This was the financing part.

Now, the payment part depends on what the shareholders of the target company would like. If they want cash, then they will get paid in cash but if they think that the shares of the acquirer will grow in value in future, they would prefer shares over cash. Have I interpreted "equity financing" in M&A correctly or is there something wrong here?
Thanks for posting this on the public forum, @futuretraineesolicitor. This way, everyone can benefit.

That sounds about right. One thing I would add here is: when a company decides to use equity financing to acquire a target company, it issues news shares. Therefore, a special resolution, a 75% vote of that class of members (just another word for a shareholder), is required. This is pursuant to The Company Act 2006.

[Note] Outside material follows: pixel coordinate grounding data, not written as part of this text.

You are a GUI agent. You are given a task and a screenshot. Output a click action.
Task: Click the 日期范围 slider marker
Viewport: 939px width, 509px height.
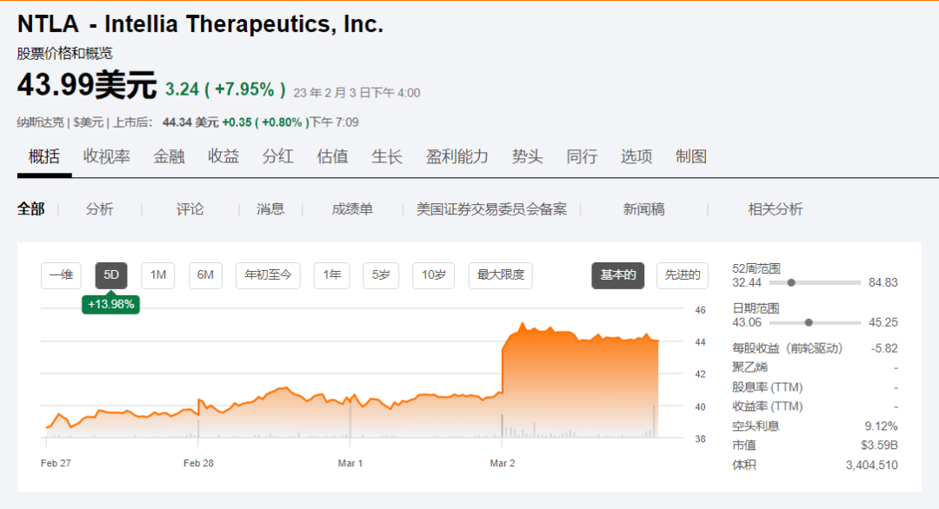coord(809,322)
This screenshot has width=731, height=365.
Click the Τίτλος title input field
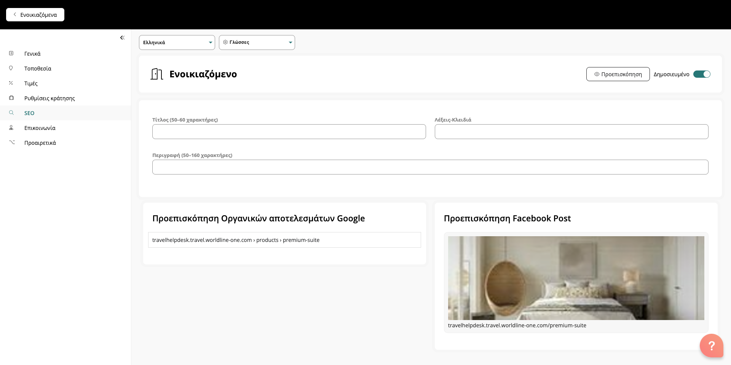pyautogui.click(x=289, y=132)
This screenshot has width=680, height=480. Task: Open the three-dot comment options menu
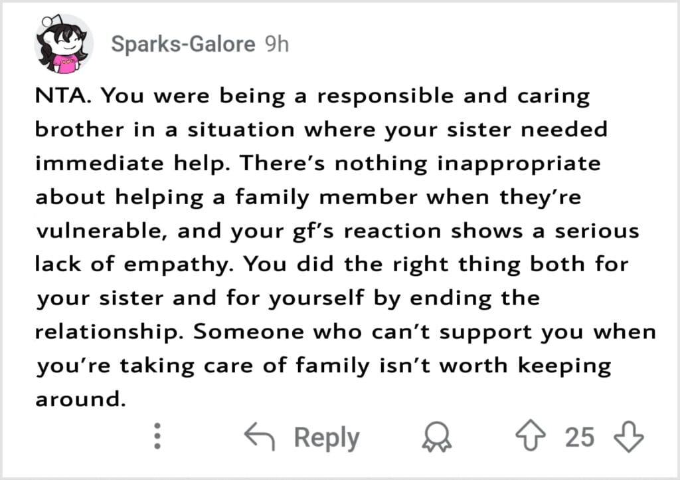coord(157,435)
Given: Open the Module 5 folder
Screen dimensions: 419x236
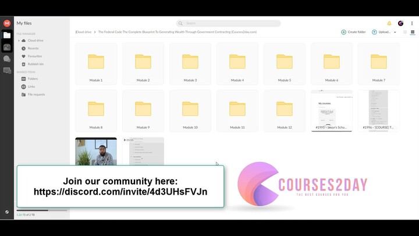Looking at the screenshot, I should coord(284,64).
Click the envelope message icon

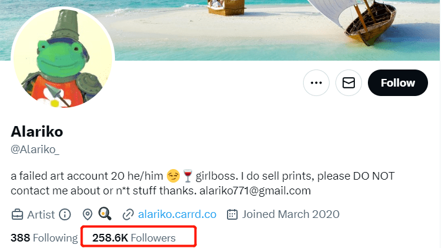pyautogui.click(x=348, y=83)

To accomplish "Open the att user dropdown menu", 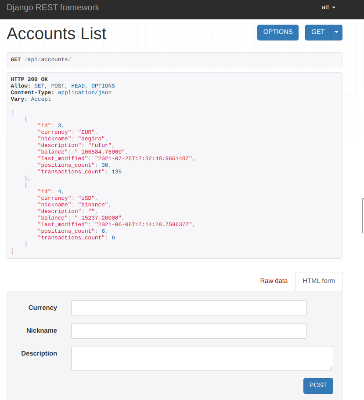I will [x=328, y=7].
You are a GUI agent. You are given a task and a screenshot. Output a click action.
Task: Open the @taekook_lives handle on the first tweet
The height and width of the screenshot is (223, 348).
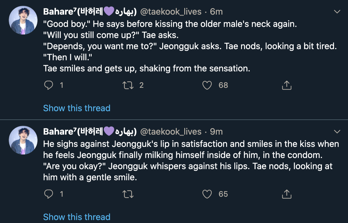(171, 11)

Furthermore, this may be a long shot, but consider the duties of directors. The directors of a company have, for example, the duty to promote the success of the company. Is the issuance of new shares in the circumstances sufficient?

I am no expert, but I would say to always think of the legal angle in your analysis. Ultimately, we are all applying to LAW firms.

Also, another way to raise capital (for M&A activity) is an initial public offering (IPO). If you don’t already know about this, you can read more about it here: https://www.investopedia.com/terms/i/ipo.asp. Apologies if I have insulted your intelligence here; I am just trying to give the most comprehensive overview possible.

Finally, a great site that explores equity and debt financing: https://www.fe.training/free-resources/ma/ma-financing/.

Hope this helps! @Jaysen @Jacob Miller @Dheepa @Neville Birdi - you are all more experienced than me, so perhaps you can add more/correct me.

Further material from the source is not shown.